Although the general public has been slow to adopt blockchain currencies, awareness and monetary value are both growing. Bitcoin recently broke another record, hitting a market value of more than $2,875 on Tuesday. The world’s second most widespread cryptocurrency, Ethereum’s ether tokens, also skyrocketed to $250 per digital token. CNBC reported ether’s jump represents a 2,800 percent rise in the past year. The growth of competing cryptocurrencies show how important Nevada’s new law is because it applies to all blockchain transactions — not just bitcoin.

“There are strengths to Ethereum, which means it may exceed bitcoin’s market cap,” entrepreneur Jack du Rose told the IBT. “There could be millions or even billions of people using apps that run on Ethereum in the future.”

Du Rose is the co-founder of Colony, a blockchain platform for professional collaboration. CoinDesk reported the Nevada law also officially recognizes blockchain-based records as legally verifiable, which is important for businesses like Colony working with smart contracts. Several other states have similar legislation in the works, including Vermont and Arizona,

What sets Nevada’s law apart are the restrictions on local taxes and certification. New York’s problematic BitLicense process quickly proved local certifications create a pipeline issue for startups. Likewise, special county taxes might discourage blockchain businesses from operating in Nevada. Cryptocurrency will need to be treated differently than other fintech markets since there’s already a sort of unofficial cryptocurrency tax on tokens like ether and bitcoin.

These decentralized networks require a lot of energy for mining cryptocurrency, processing transactions and contributing to the ecosystem. Huge warehouses have sprouted up across China, full of powerful computers mining bitcoin 24/7. That makes the real bitcoin network less democratic than the ideology behind it.

On the other hand, Ethereum requires contributors to pay for computation with something called “gas,” which requires ether tokens. The cost of an action on the Ethereum network is generally determined by an equation: Gas cost, how much computing power it takes, multiplied by the gas price.

Why not pay for the processing power with ether directly? Because then the rising value of ether might make it too expensive for regular users to contribute. This is already a widespread concern among blockchain enthusiasts.
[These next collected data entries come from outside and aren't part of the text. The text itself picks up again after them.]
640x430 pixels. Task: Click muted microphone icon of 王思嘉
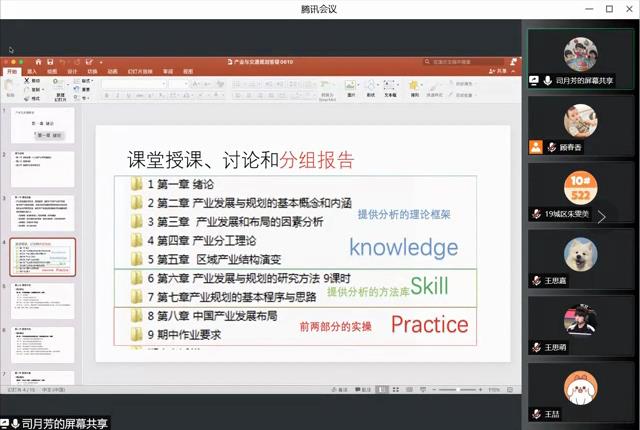[x=536, y=280]
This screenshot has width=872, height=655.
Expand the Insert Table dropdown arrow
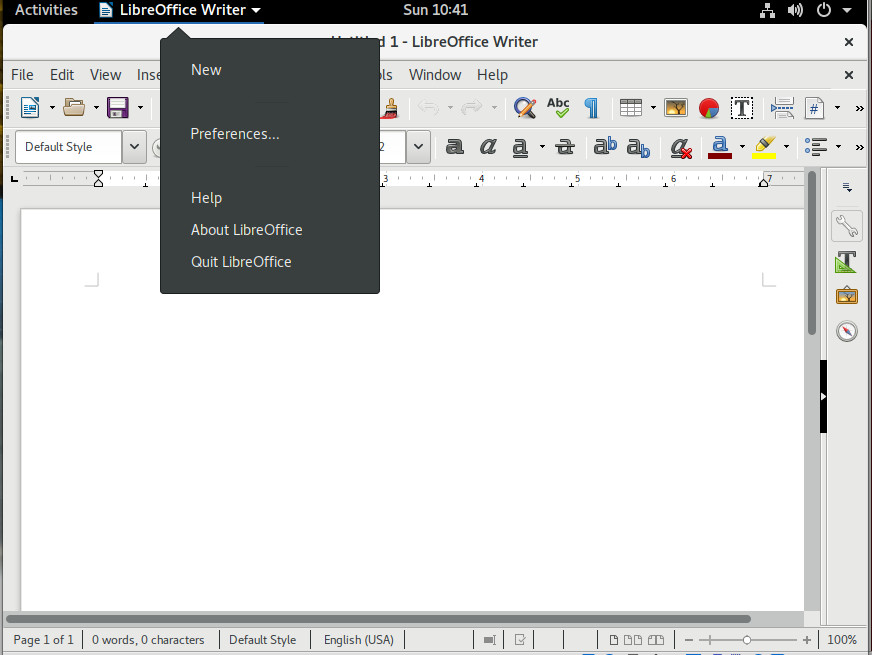pos(653,107)
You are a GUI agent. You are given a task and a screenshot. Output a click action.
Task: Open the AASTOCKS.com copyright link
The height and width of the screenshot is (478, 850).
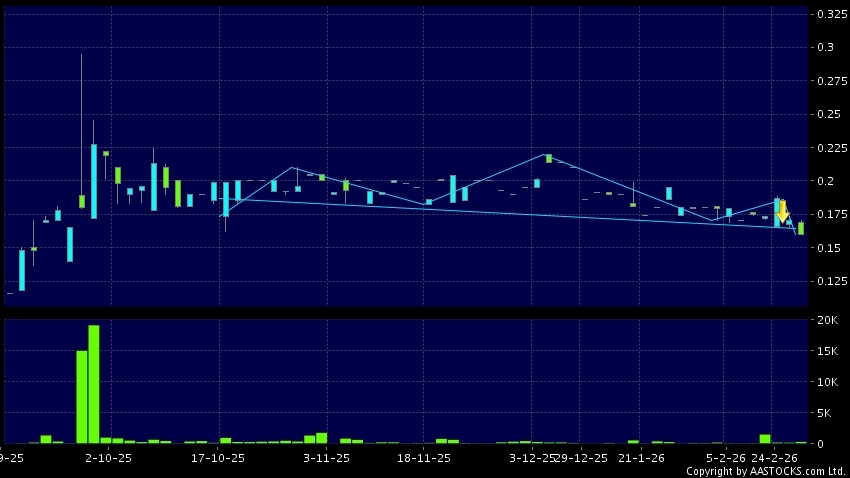click(x=765, y=471)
Theoretically, using gas should help Ethereum scale up as businesses develop their own blockchain apps.

“Gas is used so the price of computation doesn’t increase,” du Rose explained. “The price of ether continues to rise, but the price [of gas] could stay the same or even go down.” Systems can, hypothetically speaking, becomes more fuel-efficient while users adjust how much gas they use, like driving a hybrid to the store instead of a big truck.

But if any local government, say Las Vegas, taxed blockchain transactions it would make it even harder for startups to keep up as the value of cryptocurrency fluctuates. McAlary said blockchain technology actually could help improve Nevada’s other financial regulations, as long as local power players understand the technology and don’t overregulate it while blockchain is still in its infancy. His company currently operates 25 bitcoin ATMs nationwide, including eight in Las Vegas alone.

“This transparency should be every casino compliance officer and regulator's best friend,” McAlary said. “It's only a matter of time until this technology is implemented in the gaming industry. ... I hope the support and clarity provided by Nevada lawmakers can change this [misunderstanding] going forward and provide entrepreneurs with a robust business environment to succeed.”